[Exercise] Find the line containing "Viewport: 800px width, 480px height." in the records below. Copy exactly that line and each one after it, ending at the line containing "Given: Close the EUR Cross Hedge dialog", and nothing more.

[Records supplied]
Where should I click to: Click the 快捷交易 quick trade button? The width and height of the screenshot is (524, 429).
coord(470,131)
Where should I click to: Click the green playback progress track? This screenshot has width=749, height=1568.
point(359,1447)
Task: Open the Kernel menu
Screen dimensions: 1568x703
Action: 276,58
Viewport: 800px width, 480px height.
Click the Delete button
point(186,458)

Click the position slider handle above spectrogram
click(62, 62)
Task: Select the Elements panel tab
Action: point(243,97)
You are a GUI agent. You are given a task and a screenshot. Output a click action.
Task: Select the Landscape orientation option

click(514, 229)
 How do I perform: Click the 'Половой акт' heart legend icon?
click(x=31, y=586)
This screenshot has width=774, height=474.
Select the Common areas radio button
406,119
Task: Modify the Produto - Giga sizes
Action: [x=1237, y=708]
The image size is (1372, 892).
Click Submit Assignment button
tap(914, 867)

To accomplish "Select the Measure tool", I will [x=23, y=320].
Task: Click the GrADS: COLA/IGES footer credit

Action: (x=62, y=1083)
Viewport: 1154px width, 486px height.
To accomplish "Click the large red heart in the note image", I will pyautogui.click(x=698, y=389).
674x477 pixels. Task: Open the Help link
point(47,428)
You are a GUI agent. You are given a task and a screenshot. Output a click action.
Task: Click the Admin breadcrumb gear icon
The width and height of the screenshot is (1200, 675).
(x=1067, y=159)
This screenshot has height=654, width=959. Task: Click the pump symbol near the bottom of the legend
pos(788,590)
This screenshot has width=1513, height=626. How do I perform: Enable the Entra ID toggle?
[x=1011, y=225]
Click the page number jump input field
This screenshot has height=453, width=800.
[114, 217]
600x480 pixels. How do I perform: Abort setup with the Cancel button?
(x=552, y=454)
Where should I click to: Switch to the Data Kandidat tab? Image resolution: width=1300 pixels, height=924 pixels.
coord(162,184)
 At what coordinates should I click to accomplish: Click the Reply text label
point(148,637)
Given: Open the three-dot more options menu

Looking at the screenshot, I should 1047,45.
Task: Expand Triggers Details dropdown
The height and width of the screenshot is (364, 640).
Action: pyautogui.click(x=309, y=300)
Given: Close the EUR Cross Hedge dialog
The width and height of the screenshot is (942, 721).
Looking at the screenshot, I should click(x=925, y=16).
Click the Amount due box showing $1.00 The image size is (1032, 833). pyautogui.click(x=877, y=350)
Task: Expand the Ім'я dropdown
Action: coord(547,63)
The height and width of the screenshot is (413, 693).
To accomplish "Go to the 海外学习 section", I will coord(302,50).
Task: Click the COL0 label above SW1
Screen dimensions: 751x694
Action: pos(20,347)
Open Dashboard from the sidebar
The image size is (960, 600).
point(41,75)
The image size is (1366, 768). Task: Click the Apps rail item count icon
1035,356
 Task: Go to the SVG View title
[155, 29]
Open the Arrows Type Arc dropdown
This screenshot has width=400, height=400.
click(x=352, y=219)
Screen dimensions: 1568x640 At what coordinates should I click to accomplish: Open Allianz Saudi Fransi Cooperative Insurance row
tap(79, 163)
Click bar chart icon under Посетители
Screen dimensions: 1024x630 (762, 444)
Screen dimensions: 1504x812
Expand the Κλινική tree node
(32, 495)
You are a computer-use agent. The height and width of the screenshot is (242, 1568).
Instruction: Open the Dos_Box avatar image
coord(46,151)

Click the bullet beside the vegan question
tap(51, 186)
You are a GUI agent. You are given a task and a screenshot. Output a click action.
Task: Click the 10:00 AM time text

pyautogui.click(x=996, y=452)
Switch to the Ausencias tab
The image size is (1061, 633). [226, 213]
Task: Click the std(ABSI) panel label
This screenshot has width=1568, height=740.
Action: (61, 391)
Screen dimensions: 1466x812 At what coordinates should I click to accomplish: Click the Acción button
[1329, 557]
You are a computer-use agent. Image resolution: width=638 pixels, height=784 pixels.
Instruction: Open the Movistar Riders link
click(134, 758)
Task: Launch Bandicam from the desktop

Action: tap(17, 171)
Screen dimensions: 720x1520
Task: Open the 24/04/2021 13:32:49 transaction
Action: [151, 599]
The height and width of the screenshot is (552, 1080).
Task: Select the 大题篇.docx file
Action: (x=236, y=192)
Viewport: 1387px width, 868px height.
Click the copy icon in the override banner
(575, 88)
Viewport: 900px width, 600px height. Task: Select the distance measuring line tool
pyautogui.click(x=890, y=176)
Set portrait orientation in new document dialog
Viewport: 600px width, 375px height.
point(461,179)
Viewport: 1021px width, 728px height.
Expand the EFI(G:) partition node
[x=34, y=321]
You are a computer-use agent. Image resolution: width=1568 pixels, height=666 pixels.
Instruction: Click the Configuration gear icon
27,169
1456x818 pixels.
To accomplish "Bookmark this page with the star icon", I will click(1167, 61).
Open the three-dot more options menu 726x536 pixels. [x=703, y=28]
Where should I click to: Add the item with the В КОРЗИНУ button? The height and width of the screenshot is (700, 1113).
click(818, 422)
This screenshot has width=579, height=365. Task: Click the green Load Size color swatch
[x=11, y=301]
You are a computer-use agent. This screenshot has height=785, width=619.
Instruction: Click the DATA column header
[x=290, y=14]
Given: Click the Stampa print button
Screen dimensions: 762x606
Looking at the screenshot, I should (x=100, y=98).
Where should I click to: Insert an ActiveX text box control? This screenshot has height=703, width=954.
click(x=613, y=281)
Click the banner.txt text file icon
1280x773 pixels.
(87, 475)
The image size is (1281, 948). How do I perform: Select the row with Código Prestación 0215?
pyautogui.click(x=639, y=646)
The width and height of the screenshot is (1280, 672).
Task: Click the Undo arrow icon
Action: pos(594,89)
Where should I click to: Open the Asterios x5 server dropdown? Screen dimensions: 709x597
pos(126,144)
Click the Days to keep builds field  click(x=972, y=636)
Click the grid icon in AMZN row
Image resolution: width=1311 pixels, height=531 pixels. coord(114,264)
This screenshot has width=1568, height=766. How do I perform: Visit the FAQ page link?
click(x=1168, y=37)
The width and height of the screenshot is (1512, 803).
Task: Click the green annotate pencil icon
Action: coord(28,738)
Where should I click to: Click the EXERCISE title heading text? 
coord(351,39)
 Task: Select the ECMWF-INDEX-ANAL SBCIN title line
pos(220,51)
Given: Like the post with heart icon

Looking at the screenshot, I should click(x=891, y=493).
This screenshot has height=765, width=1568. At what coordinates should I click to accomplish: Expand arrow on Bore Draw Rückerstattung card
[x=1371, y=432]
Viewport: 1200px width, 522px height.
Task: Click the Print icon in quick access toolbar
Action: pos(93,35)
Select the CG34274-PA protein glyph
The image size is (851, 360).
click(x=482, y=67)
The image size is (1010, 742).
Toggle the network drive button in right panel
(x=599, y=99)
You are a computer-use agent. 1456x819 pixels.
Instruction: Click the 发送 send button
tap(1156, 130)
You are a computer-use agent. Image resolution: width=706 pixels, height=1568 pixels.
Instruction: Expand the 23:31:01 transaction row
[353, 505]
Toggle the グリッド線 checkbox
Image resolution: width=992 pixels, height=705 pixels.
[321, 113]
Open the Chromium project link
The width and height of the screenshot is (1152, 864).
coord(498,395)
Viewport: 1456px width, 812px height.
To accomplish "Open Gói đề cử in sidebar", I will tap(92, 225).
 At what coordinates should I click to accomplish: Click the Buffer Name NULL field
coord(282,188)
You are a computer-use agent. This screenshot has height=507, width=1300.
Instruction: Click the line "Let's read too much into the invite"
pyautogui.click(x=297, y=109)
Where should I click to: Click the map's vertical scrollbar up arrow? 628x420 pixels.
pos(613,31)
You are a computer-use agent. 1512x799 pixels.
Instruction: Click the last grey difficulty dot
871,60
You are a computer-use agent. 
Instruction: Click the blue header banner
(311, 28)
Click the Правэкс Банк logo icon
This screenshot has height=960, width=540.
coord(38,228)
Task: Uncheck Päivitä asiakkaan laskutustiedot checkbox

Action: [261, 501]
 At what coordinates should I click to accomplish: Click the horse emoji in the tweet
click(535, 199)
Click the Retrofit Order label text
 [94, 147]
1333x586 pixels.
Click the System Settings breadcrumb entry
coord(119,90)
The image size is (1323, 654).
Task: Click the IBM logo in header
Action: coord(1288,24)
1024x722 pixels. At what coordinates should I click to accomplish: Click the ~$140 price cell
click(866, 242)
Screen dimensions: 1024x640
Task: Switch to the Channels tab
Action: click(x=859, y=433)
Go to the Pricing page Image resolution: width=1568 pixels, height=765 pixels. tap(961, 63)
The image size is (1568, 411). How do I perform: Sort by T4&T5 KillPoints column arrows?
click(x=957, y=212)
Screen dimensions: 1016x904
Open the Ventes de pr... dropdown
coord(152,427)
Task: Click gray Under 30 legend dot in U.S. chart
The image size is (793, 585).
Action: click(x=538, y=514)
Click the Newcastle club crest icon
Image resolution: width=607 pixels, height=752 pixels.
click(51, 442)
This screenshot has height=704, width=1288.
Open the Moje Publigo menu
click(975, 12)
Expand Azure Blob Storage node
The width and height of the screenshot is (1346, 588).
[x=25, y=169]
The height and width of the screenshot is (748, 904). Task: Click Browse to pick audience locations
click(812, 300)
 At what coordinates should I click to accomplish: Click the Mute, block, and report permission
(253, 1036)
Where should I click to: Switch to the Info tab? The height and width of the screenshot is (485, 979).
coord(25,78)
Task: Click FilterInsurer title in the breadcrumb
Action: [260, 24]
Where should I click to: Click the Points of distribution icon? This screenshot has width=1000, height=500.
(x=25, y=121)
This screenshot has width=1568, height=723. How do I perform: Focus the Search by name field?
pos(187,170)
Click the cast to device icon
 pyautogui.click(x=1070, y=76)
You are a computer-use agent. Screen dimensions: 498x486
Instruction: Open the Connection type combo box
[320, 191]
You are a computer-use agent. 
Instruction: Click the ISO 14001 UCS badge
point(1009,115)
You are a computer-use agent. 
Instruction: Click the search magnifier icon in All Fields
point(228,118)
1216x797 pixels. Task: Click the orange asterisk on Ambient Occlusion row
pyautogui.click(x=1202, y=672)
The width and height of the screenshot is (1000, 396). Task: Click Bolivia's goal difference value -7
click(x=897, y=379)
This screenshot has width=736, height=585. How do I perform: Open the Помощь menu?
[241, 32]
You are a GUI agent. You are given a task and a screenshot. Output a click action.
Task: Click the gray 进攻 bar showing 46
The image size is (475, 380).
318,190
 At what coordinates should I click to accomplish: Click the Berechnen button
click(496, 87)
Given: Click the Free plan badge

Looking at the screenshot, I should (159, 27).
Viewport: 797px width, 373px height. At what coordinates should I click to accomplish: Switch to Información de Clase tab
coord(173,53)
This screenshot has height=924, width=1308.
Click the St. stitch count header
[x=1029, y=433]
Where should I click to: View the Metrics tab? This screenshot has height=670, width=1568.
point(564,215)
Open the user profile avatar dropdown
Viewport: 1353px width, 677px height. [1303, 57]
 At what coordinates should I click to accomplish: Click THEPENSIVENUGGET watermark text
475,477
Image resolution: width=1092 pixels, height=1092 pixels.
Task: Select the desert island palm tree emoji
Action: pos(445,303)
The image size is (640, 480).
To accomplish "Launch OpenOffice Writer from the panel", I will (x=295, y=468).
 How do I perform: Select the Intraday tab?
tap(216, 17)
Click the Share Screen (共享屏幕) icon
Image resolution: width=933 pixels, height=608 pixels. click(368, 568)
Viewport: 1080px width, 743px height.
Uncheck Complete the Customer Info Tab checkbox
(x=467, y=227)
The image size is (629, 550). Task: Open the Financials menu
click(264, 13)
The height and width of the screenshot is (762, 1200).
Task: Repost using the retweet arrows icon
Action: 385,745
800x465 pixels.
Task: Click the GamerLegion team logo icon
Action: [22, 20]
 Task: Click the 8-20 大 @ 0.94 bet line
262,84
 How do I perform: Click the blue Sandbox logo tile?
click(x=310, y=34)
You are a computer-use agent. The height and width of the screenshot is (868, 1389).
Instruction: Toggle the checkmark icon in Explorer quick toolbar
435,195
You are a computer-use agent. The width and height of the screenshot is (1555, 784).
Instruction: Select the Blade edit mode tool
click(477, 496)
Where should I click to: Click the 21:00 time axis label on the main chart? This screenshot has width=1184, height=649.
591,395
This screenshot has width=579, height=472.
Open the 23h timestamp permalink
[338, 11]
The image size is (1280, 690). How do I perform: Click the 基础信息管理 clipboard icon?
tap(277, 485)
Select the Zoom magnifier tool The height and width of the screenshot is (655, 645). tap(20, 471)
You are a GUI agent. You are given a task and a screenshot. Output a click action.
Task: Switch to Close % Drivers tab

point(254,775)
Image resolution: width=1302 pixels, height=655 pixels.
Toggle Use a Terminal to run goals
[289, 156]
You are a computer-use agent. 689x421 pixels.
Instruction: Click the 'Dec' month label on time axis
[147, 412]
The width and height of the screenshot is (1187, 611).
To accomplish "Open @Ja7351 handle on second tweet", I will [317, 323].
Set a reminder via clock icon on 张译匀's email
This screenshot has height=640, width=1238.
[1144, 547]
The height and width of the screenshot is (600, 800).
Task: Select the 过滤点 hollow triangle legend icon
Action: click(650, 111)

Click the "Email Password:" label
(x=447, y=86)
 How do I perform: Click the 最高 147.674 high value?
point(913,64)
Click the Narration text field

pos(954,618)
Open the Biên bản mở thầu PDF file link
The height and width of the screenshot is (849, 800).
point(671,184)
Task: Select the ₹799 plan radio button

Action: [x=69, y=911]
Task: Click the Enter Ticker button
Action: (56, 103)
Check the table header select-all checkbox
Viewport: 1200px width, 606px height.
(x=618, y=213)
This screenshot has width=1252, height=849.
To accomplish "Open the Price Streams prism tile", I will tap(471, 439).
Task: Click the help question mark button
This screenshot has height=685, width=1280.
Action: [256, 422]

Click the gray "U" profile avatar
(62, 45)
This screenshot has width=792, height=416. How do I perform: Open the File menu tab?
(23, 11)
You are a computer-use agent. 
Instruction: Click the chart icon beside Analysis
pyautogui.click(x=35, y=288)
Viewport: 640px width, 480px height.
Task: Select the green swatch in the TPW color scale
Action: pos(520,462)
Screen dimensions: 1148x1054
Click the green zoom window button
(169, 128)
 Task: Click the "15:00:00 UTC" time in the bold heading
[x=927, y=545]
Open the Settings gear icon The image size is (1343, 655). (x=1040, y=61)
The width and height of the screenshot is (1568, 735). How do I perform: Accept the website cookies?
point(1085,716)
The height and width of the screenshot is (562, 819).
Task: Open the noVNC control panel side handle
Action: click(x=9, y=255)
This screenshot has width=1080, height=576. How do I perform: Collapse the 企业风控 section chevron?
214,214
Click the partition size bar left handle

[Solved exercise]
Viewport: 800px width, 480px height.
Click the Delete button
point(186,458)

Click the position slider handle above spectrogram
click(62, 62)
Task: Select the Elements panel tab
Action: point(243,97)
You are a GUI agent. You are given a task and a screenshot. Output a click action.
Task: Select the Landscape orientation option

click(514, 229)
 How do I perform: Click the 'Половой акт' heart legend icon?
click(x=31, y=586)
This screenshot has width=774, height=474.
Select the Common areas radio button
406,119
Task: Modify the Produto - Giga sizes
Action: [x=1237, y=708]
The image size is (1372, 892).
Click Submit Assignment button
tap(914, 867)

To accomplish "Select the Measure tool", I will [x=23, y=320].
Task: Click the GrADS: COLA/IGES footer credit

Action: (x=62, y=1083)
Viewport: 1154px width, 486px height.
To accomplish "Click the large red heart in the note image", I will pyautogui.click(x=698, y=389).
674x477 pixels. Task: Open the Help link
point(47,428)
You are a GUI agent. You are given a task and a screenshot. Output a click action.
Task: Click the Admin breadcrumb gear icon
The width and height of the screenshot is (1200, 675).
(x=1067, y=159)
This screenshot has height=654, width=959. Task: Click the pump symbol near the bottom of the legend
pos(788,590)
This screenshot has width=1513, height=626. How do I perform: Enable the Entra ID toggle?
[x=1011, y=225]
Click the page number jump input field
This screenshot has height=453, width=800.
[114, 217]
600x480 pixels. How do I perform: Abort setup with the Cancel button?
(x=552, y=454)
Where should I click to: Switch to the Data Kandidat tab? Image resolution: width=1300 pixels, height=924 pixels.
coord(162,184)
 At what coordinates should I click to accomplish: Click the Reply text label
point(148,637)
Given: Open the three-dot more options menu

Looking at the screenshot, I should 1047,45.
Task: Expand Triggers Details dropdown
The height and width of the screenshot is (364, 640).
Action: pyautogui.click(x=309, y=300)
Given: Close the EUR Cross Hedge dialog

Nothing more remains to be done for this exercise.